📌Contexte & Problématique

L'interleukine-5 (IL-5) est une cytokine clé dans la prolifération et l'activation des éosinophiles, impliqués dans l'inflammation des voies respiratoires caractéristique de l'asthme. Les thérapies ciblées (anticorps monoclonaux contre l'IL-5 ou son récepteur) ont montré un potentiel pour réduire les exacerbations, améliorer la qualité de vie et la fonction pulmonaire chez des patients sélectionnés avec un asthme.

🧪Méthodologie

Revue systématique et méta-analyse d'essais contrôlés randomisés comparant le mépolizumab, le reslizumab et le benralizumab au placebo chez des adultes et des enfants (principalement >12 ans, sauf une étude 6-17 ans) atteints d'asthme chronique, notamment l'asthme éosinophilique sévère réfractaire. 17 études (environ 7600 participants) ont été incluses.
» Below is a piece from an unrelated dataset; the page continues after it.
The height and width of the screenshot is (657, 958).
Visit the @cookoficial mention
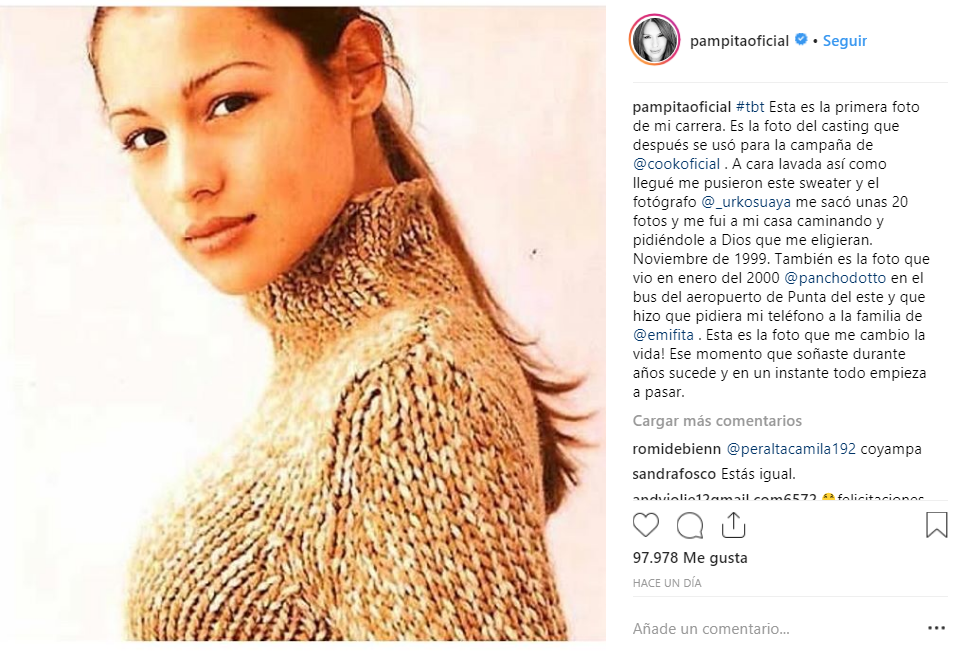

L'analyse a utilisé un modèle à effets aléatoires et les méthodes standard de Cochrane. La certitude de la preuve a été évaluée selon la méthode GRADE.

📊Résultats Clés

Les traitements anti-IL-5 ont réduit de moitié environ le taux d'exacerbations d'asthme "cliniquement significatives" (nécessitant des corticostéroïdes systémiques) chez les participants atteints d'asthme éosinophilique sévère sous traitement standard. Les taux ratios étaient significatifs pour le mépolizumab SC (0,45), le mépolizumab IV (0,53), le reslizumab IV (0,43) et le benralizumab SC (0,59). Le benralizumab a également réduit les exacerbations chez les participants non éosinophiliques dans une étude. Des améliorations des scores de qualité de vie liés à la santé (HRQoL) ont été observées dans l'asthme éosinophilique sévère, mais pas toujours suffisantes pour atteindre la différence minimale cliniquement importante (MCID) pour les questionnaires spécifiques à l'asthme (ACQ, AQLQ), sauf pour le SGRQ avec le benralizumab. Les améliorations de la VEMS pré-bronchodilatateur étaient faibles (0,08-0,15 L), potentiellement non détectables par les patients. Aucun excès d'événements indésirables graves n'a été constaté avec ces traitements ; le benralizumab a même été associé à une réduction des événements graves, probablement due à moins d'hospitalisations liées à l'asthme. Le benralizumab a entraîné légèrement plus d'arrêts de traitement dus à des événements indésirables (2,1% vs 0,9% sous placebo), bien que les nombres absolus soient faibles.

🩺Impact Clinique

Cette analyse confirme l'intérêt des traitements anti-IL-5 comme traitement d'appoint chez les personnes atteintes d'asthme éosinophilique sévère mal contrôlé, réduisant significativement les exacerbations. L'effet sur la qualité de vie et la fonction pulmonaire est limité et pas toujours cliniquement perceptible. Le profil de sécurité général est favorable, mais des recherches supplémentaires sont nécessaires sur les biomarqueurs de réponse, la durée optimale, les effets à long terme, le risque de rechute, les patients non éosinophiliques, les enfants (surtout <12 ans), et les comparaisons entre les thérapies anti-IL-5 et les autres biothérapies. La surveillance des événements indésirables conduisant à l'arrêt du traitement est nécessaire, particulièrement pour le benralizumab.